▸ REQUISITI ESERCIZIO:
A - Riporta senza modifiche il passo del testo sul Teatro Coppola che si apre con le parole contenenti "Nel cuore di" e si chiude con "ma mai realizzato.".
B - Prosegui il testo sul Teatro Coppola, scrivendo il seguito subito dopo la sua ultima frase.

▸ TESTO MOSTRATO:
========================

Nel cuore di Catania, nel quartiere della Civita, esiste un posto
magico con ombrelli rossi che pendono capovolti dal soffitto, poltrone
multicolori e scaffali pieni di libri. È il Teatro Coppola, primo teatro comunale
della città di Catania, nato per esplicita richiesta dei cittadini nel 1821. Già trasformato in magazzino e poi riaperto al pubblico, il teatro non
regge la devastazione delle due guerre mondiali e dei bombardamenti americani, che fanno cessare per due volte le attività
teatrali. Dopo le bombe è l’incuria dell’amministrazione comunale che
trasforma, storpiandolo, questo luogo di cultura. Sarà laboratorio scenografico
del Teatro Massimo Bellini e avrebbe dovuto essere anche la sua sala prove,
secondo un progetto del 2005 approvato ma mai realizzato.
È solo nel 2011 che il teatro riesce a vivere ancora quel guizzo di
vera operosità e civico impegno. Il 16 dicembre un gruppo di cittadini occupa il teatro, e da allora
fino a oggi il Teatro Coppola Teatro dei Cittadini è in stato di occupazione, cioè senza un’
autorizzazione legale che permetta lo svolgimento delle attività teatrali al
suo interno. Scopo del Teatro Coppola, come si legge nel manifesto, è
rivendicare “il diritto di ognuno a organizzarsi per liberare i beni pubblici
dall’abbandono delle Amministrazioni, per sottrarli alle speculazioni private e
restituirli alla comunità come luoghi di spontaneità sociale e lavorativa”. Un anno dopo l’occupazione, il 16 dicembre 2012, esce un libriccino autoprodotto,
dove molti tra i protagonisti dell’occupazione raccontano la loro esperienza di cittadini e di operatori di teatro al Coppola. Noi di CriticaLetteraria, incuriositi dopo aver letto il loro Senza smettere di essere un
teatro, abbiamo deciso di andare a fare due chiacchiere con chi
vive il Teatro Coppola quotidianamente.

========================

▸ DATI MOSTRATI:
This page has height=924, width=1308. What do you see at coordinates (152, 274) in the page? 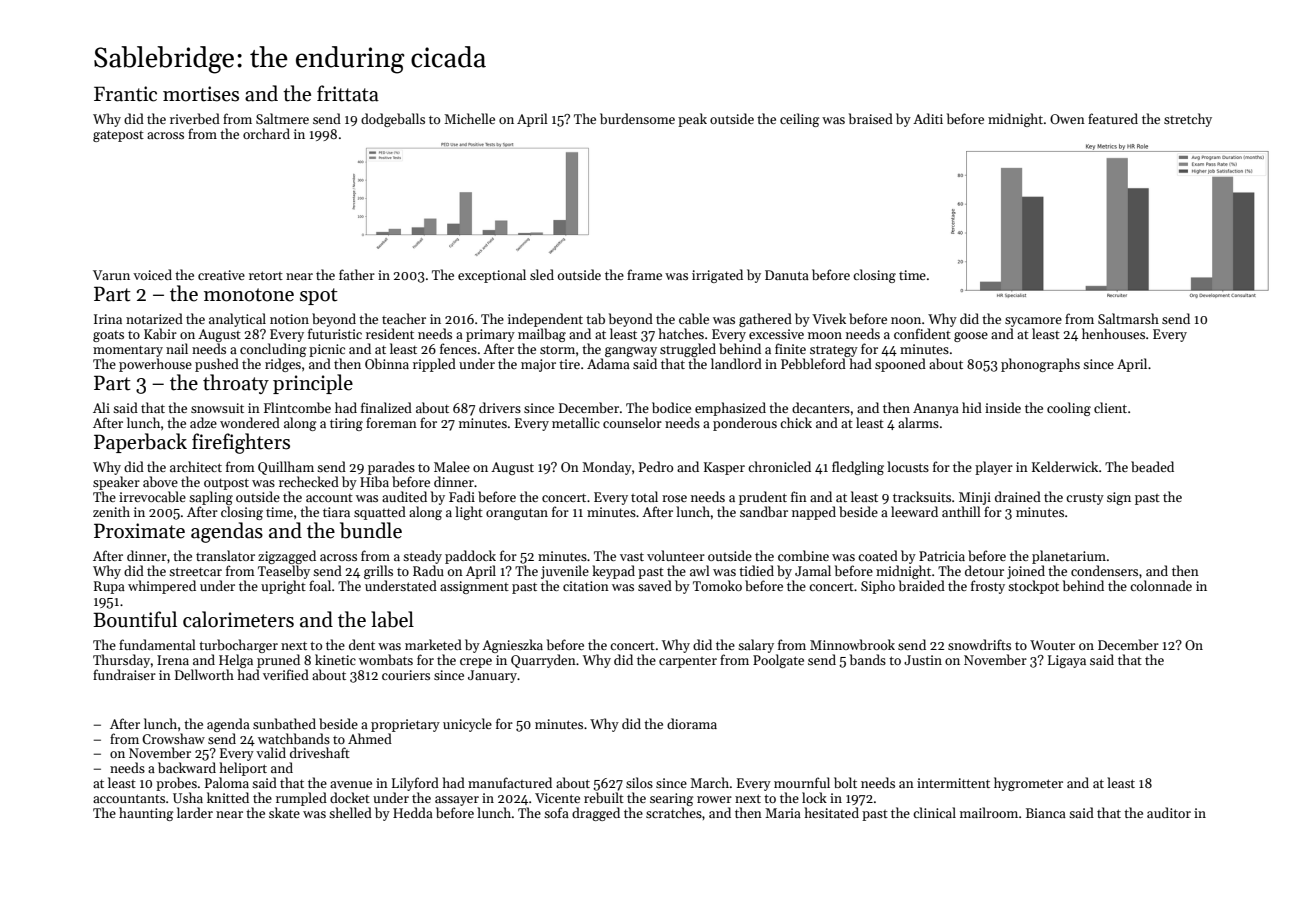
I see `voiced` at bounding box center [152, 274].
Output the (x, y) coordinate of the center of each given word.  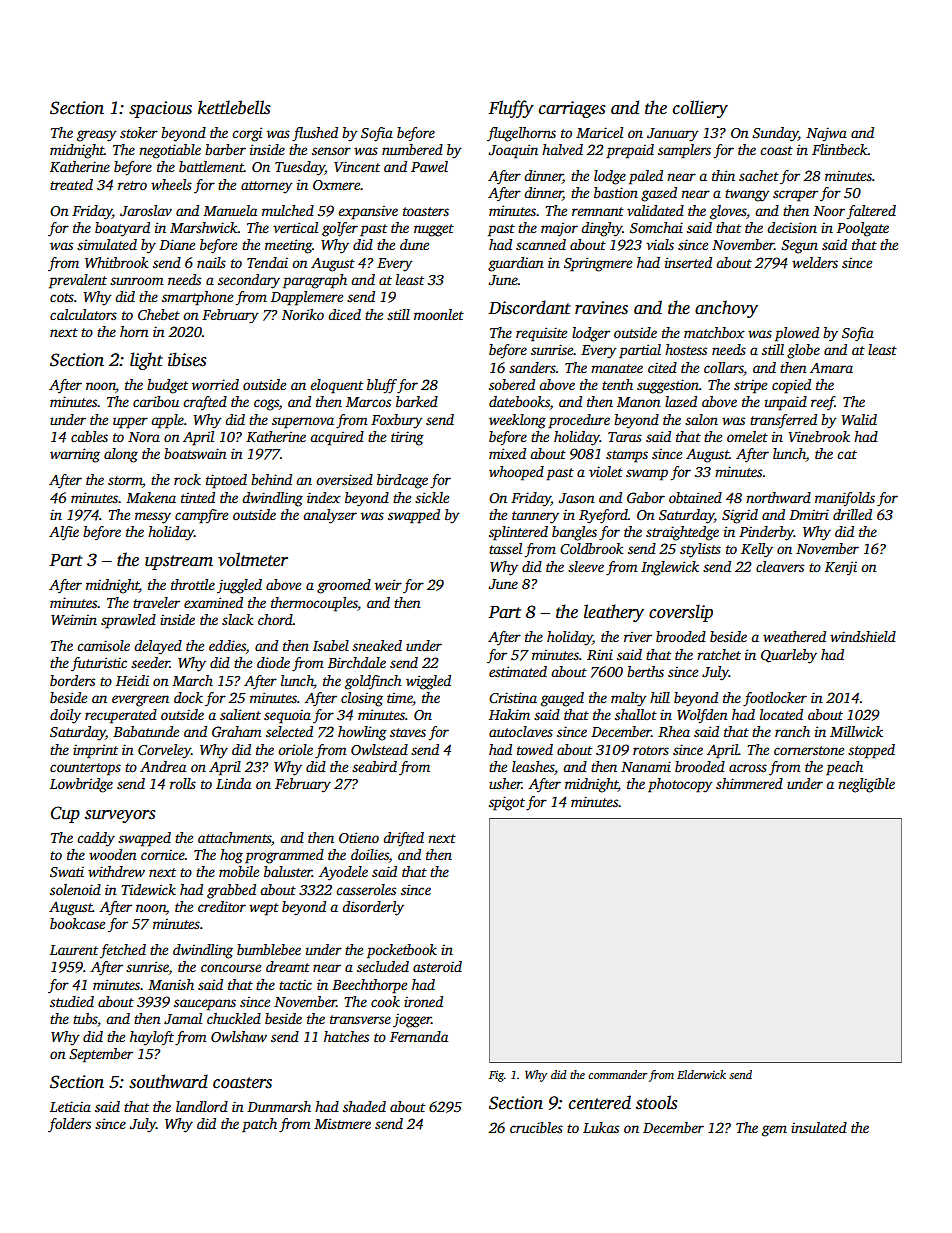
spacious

========================

▸ RISULTATI PER COMPITO:
A -
Nel cuore di Catania, nel quartiere della Civita, esiste un posto
magico con ombrelli rossi che pendono capovolti dal soffitto, poltrone
multicolori e scaffali pieni di libri. È il Teatro Coppola, primo teatro comunale
della città di Catania, nato per esplicita richiesta dei cittadini nel 1821. Già trasformato in magazzino e poi riaperto al pubblico, il teatro non
regge la devastazione delle due guerre mondiali e dei bombardamenti americani, che fanno cessare per due volte le attività
teatrali. Dopo le bombe è l’incuria dell’amministrazione comunale che
trasforma, storpiandolo, questo luogo di cultura. Sarà laboratorio scenografico
del Teatro Massimo Bellini e avrebbe dovuto essere anche la sua sala prove,
secondo un progetto del 2005 approvato ma mai realizzato.

B -
Non appena si varca la soglia del teatro, si capisce subito di essere
in un posto che regala gratuitamente una bellissima quanto rara sensazione: il
senso di appartenenza. Quelle pareti piene di foto, quelle poltrone, quel palco accolgono il
cittadino senza farlo mai sentire fuori luogo. È un posto che fa venir voglia
di parlare, di chiedere, di dare sfogo a “quella voglia istantanea di
rimboccarsi le maniche”, come scrive Anna. Dai bravi cittadini ha subito “fin troppe cose legali ma illegittime” aggiunge
Monica, quindi “non chiamatemi brava cittadina”. Ora si tratta di fare una cosa
illegale, ma legittima: perché il bisogno di confronto, di cultura, di bellezza
è sentito come estremamente necessario da tutti gli occupanti del Teatro
Coppola e – ne siamo sicuri – da molti più catanesi. E infatti i catanesi sono
invitati a partecipare attivamente all'organizzazione del Teatro Coppola, che è
teatro di tutti i cittadini, dove tutti possono partecipare alle assemblee,
proporre uno spettacolo, un film, un laboratorio.
Abbiamo così conosciuto alcuni tra gli occupanti del teatro, e la
nostra intervista si è presto tramutata in una piacevole chiacchierata.
Parliamo un po’ dell’occupazione,
che poi è una “riappropriazione” perché , come scrive Cristiano ,“ci stiamo
riprendendo uno spazio che è nostro , non lo stiamo occupando: lo stiamo
riaprendo”.
È vero, in realtà non c’è niente di occupato, quello che abbiamo fatto
noi non è paragonabile all'occupazione di un centro sociale. Siamo entrati e
abbiamo ricostruito questo posto con l’aiuto dei cittadini. La cittadinanza ha
reagito bene: ha fornito materiali e manodopera. Ci hanno aiutato i lavoratori
del quartiere, i muratori, gli elettricisti della Civita di Catania,
realizzando così quello che era ed è tuttora il
nostro scopo: la condivisione delle maestranze.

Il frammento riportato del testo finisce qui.